__WHAT YOU SHOULD DO__
Please pull out every line of the records below word for word, leaving out the pictures.

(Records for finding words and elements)
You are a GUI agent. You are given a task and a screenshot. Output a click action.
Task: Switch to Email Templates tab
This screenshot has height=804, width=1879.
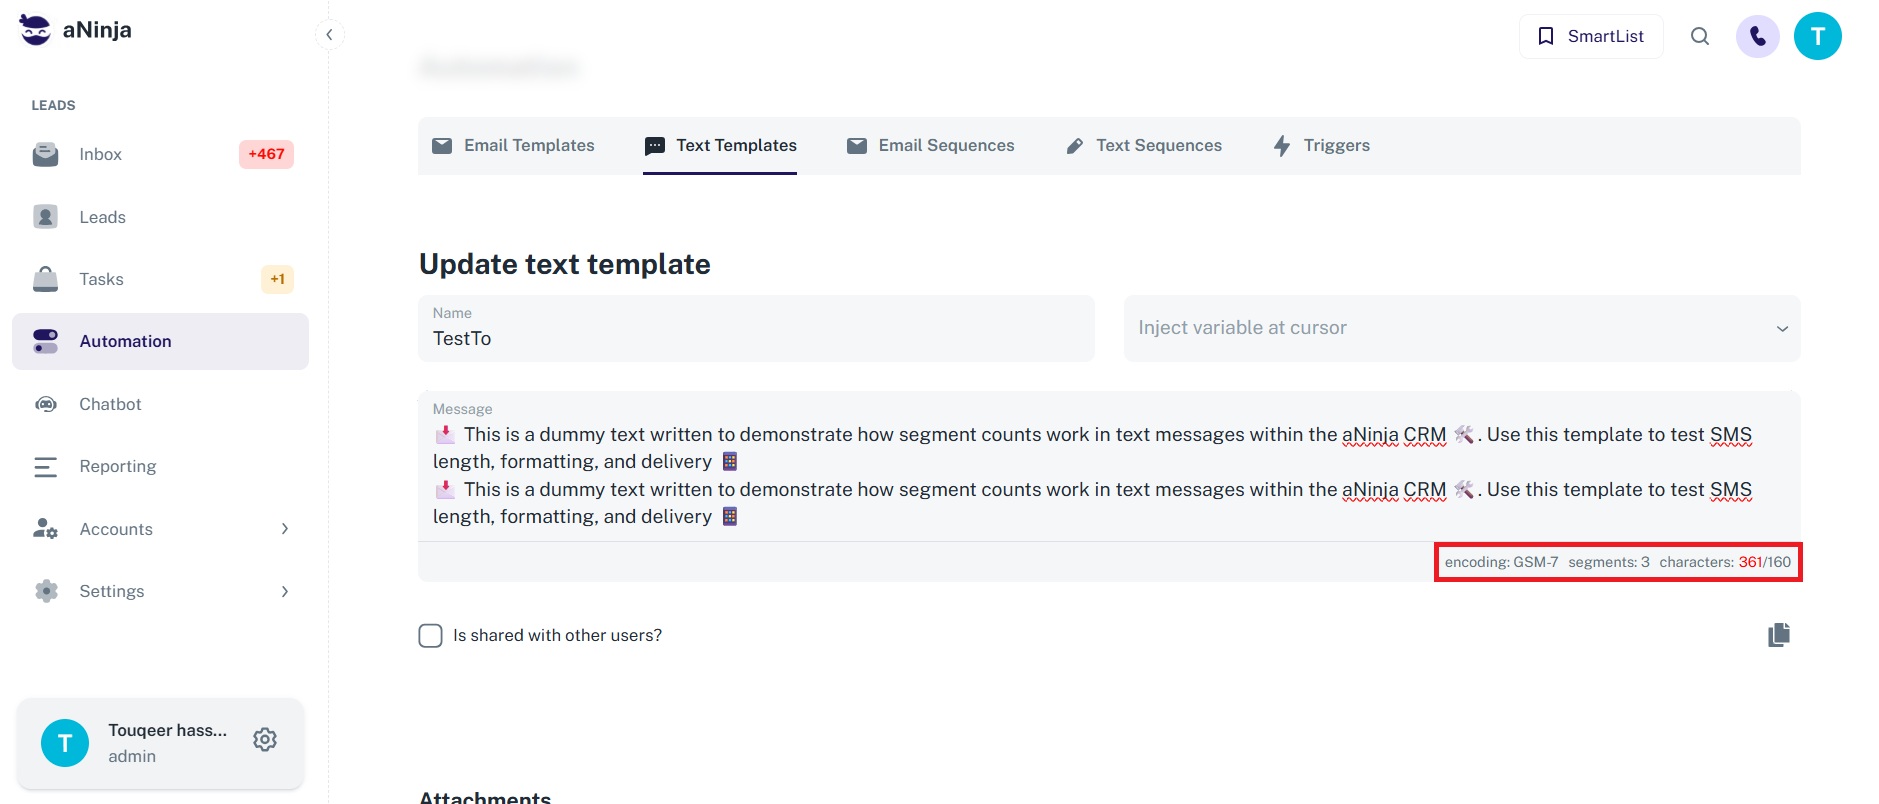point(513,146)
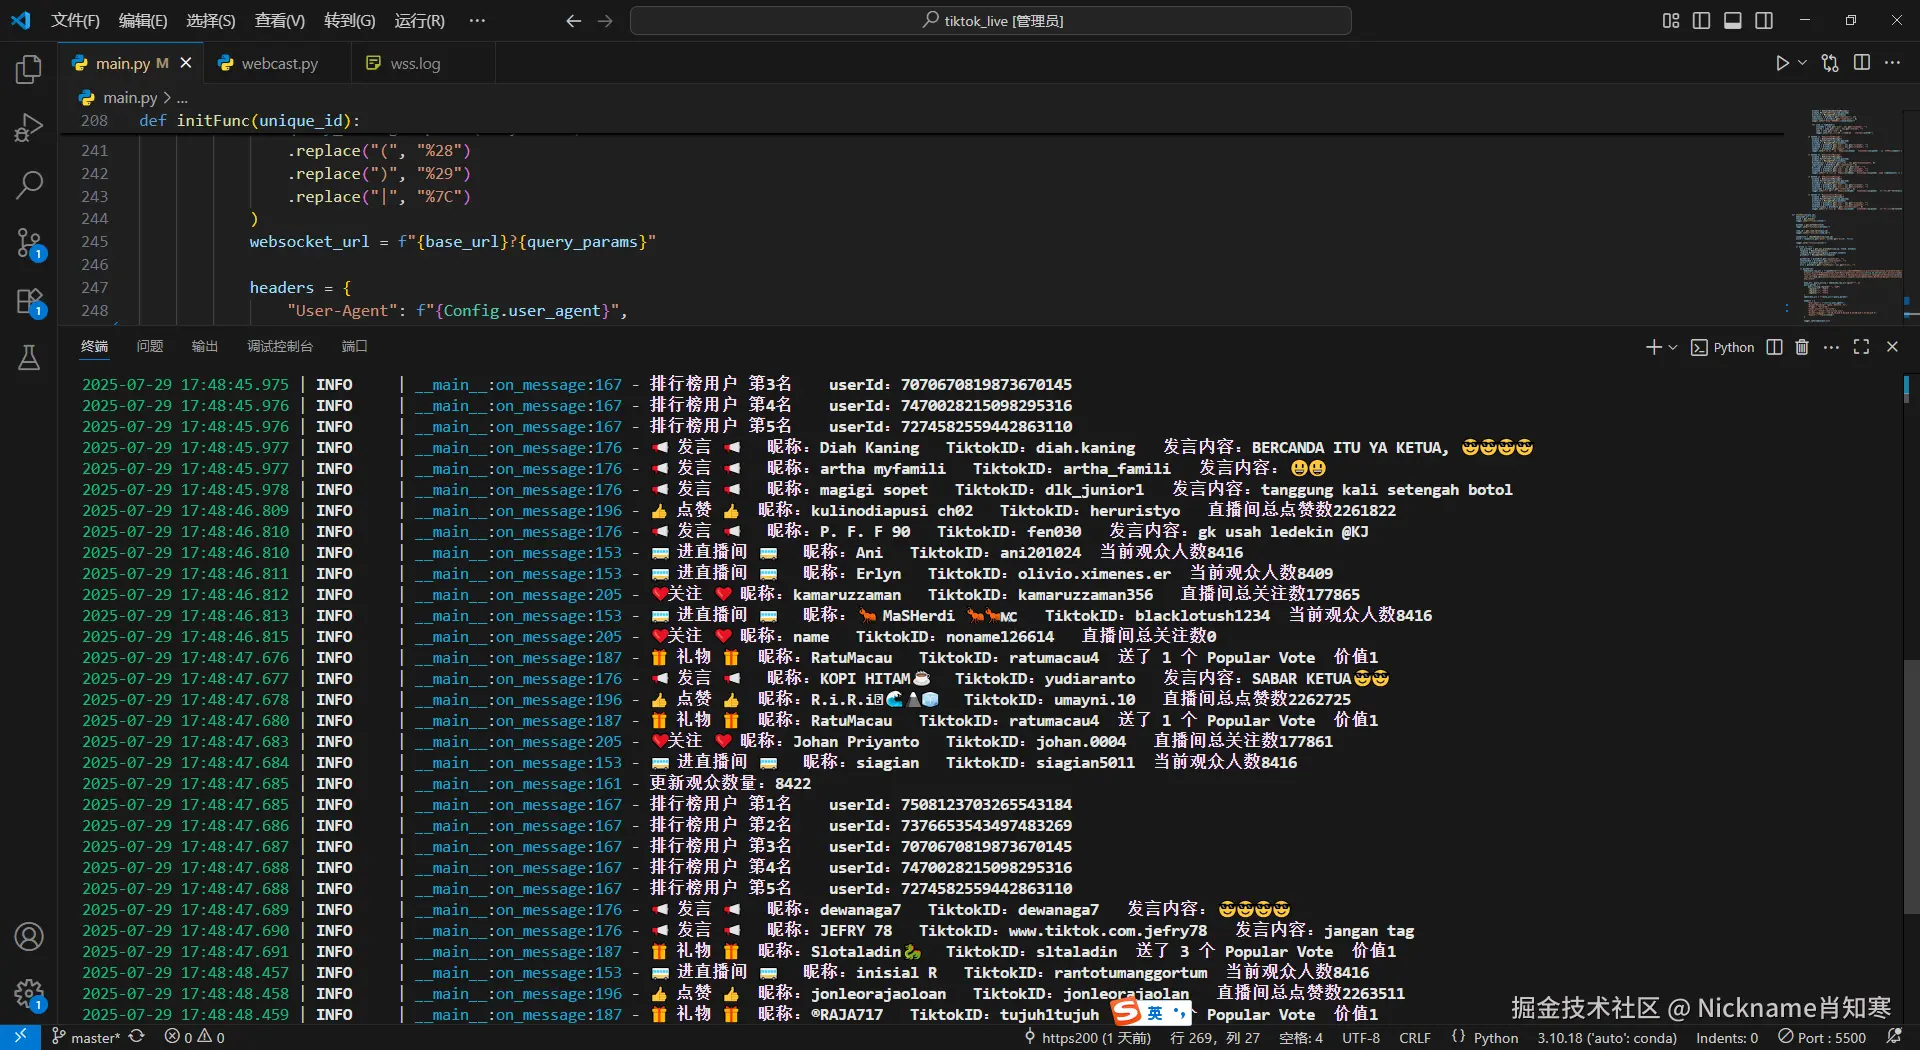
Task: Open the new terminal launch profile dropdown
Action: (1673, 347)
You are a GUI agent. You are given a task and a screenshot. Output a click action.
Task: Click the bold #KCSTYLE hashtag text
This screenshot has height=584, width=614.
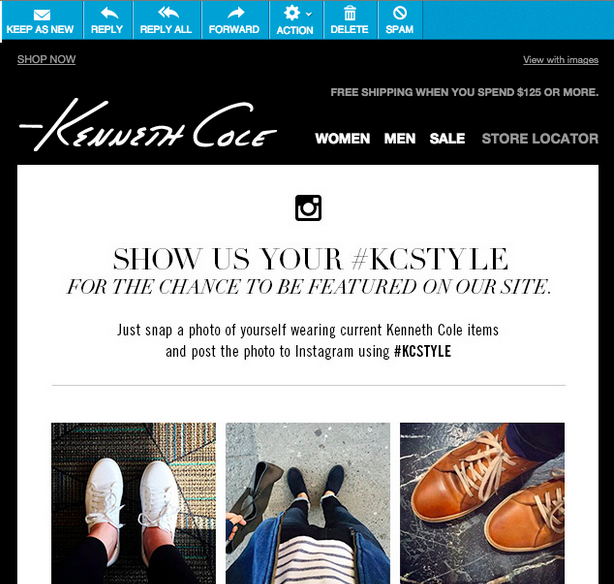(423, 351)
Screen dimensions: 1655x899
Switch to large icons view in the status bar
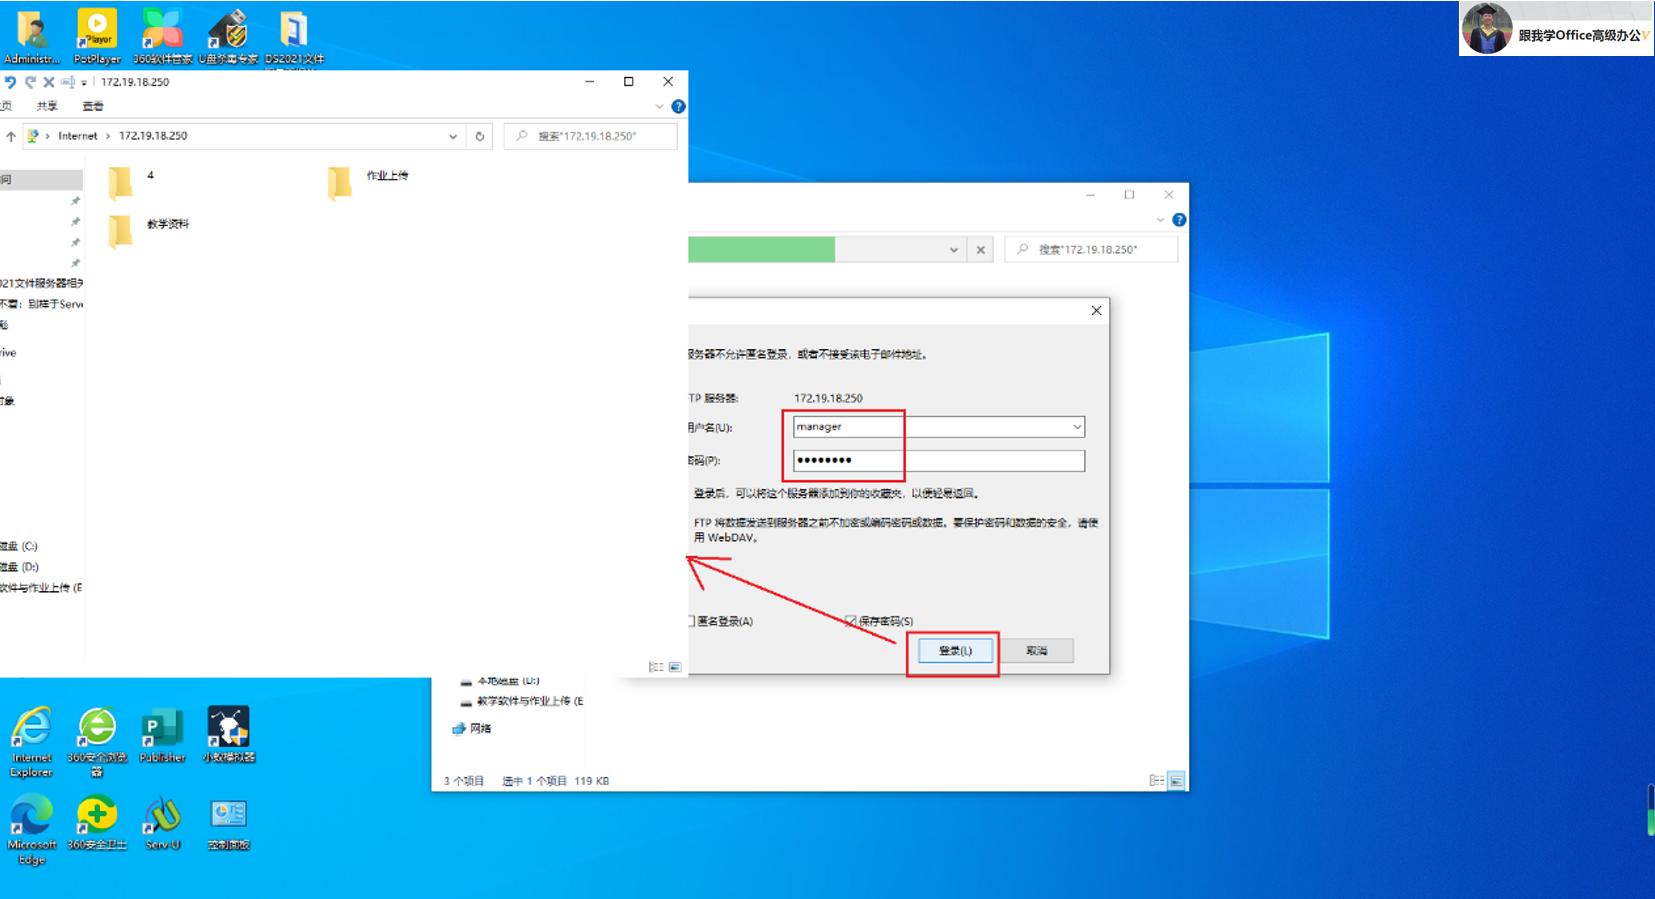(x=675, y=667)
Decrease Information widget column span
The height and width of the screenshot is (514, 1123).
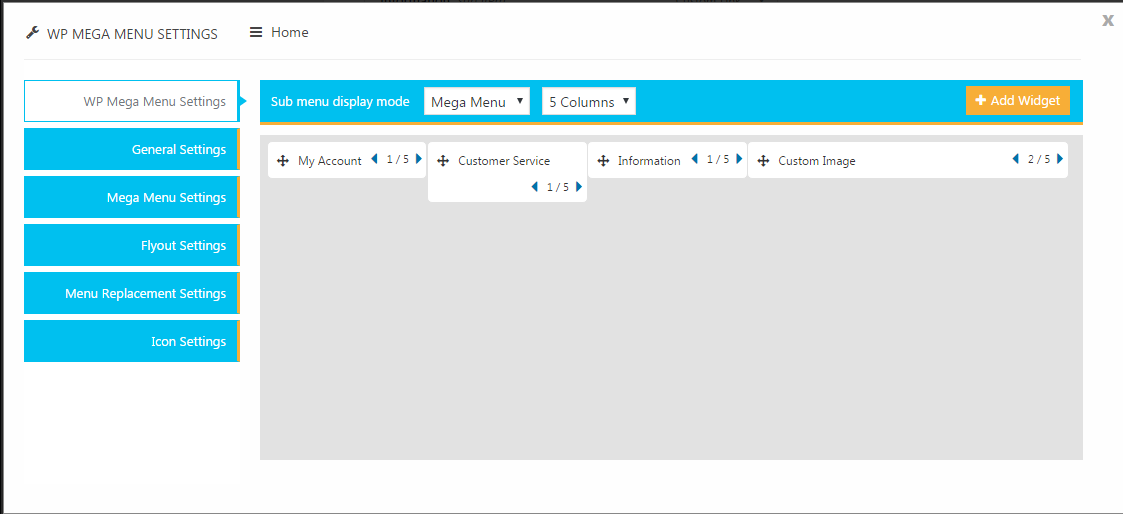click(694, 159)
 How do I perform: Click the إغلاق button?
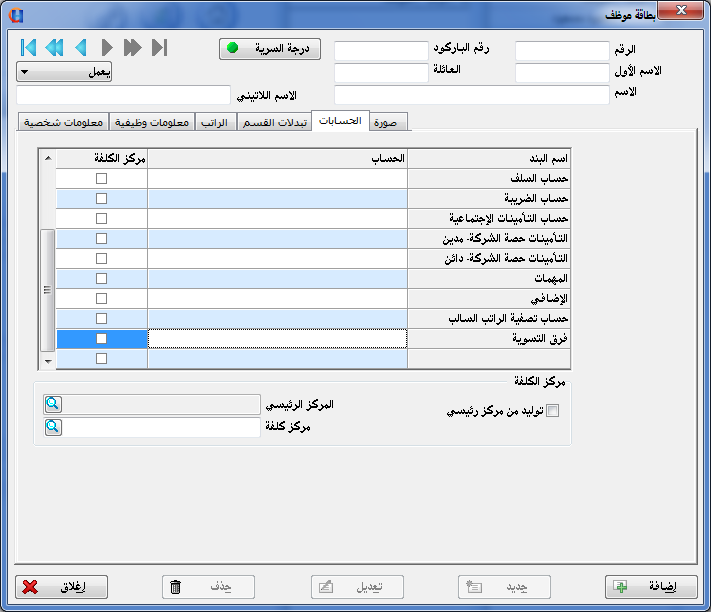pos(62,587)
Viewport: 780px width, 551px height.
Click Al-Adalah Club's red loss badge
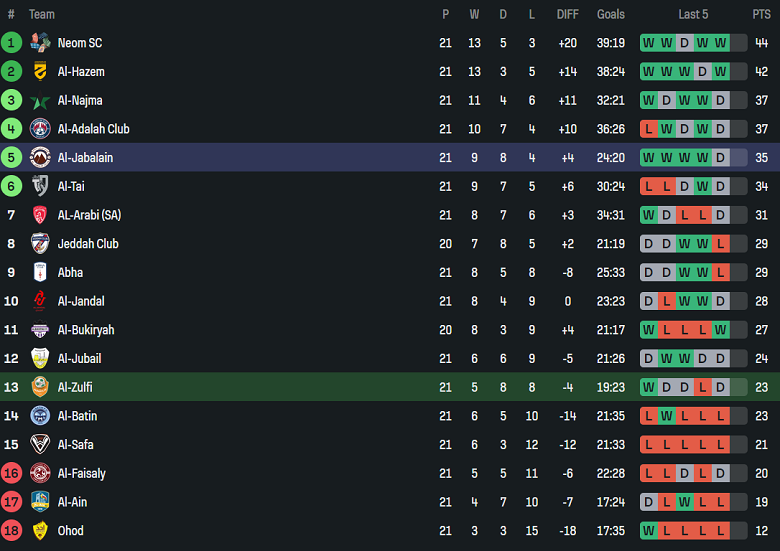pyautogui.click(x=648, y=129)
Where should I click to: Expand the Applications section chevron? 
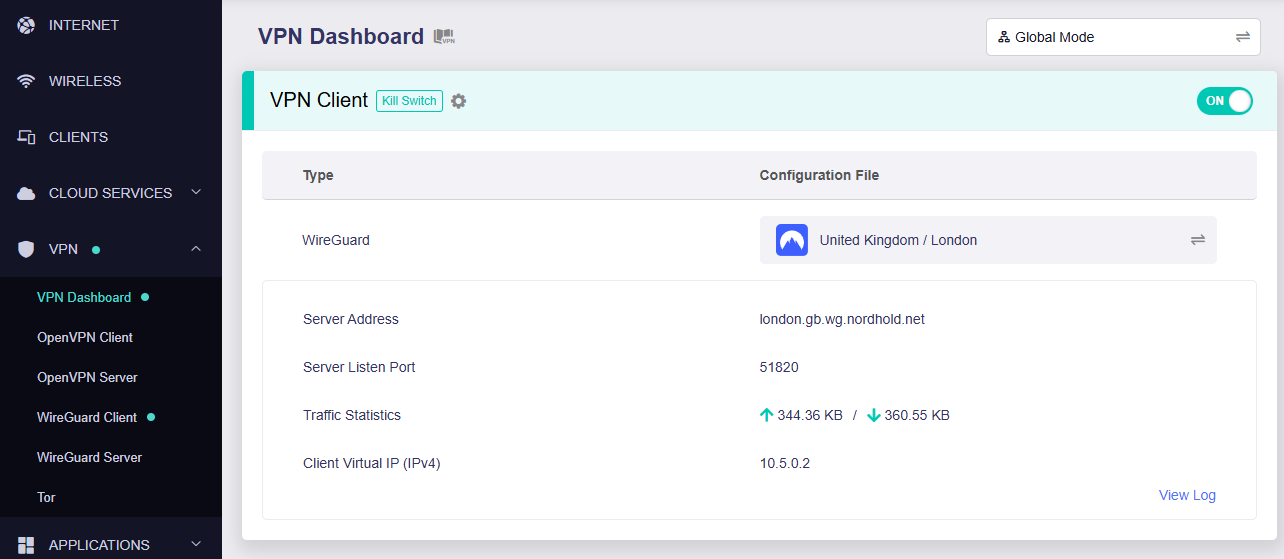click(196, 545)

__EXERCISE SOLUTION__
You are a GUI agent. You are given a task and a screenshot. Output a click action.
Task: Switch to Email Templates tab
This screenshot has height=804, width=1879.
point(513,146)
Task: Open the new terminal launch profile dropdown
Action: (1673, 347)
You are a GUI agent. You are given a task and a screenshot. Output a click action.
Task: Click the bold #KCSTYLE hashtag text
This screenshot has height=584, width=614.
(423, 351)
Screen dimensions: 1655x899
Switch to large icons view in the status bar
(x=675, y=667)
Decrease Information widget column span
The height and width of the screenshot is (514, 1123).
click(694, 159)
 How do I perform: Click the إغلاق button?
pos(62,587)
Viewport: 780px width, 551px height.
Click Al-Adalah Club's red loss badge
pyautogui.click(x=648, y=129)
Where should I click to: Expand the Applications section chevron? 
click(196, 545)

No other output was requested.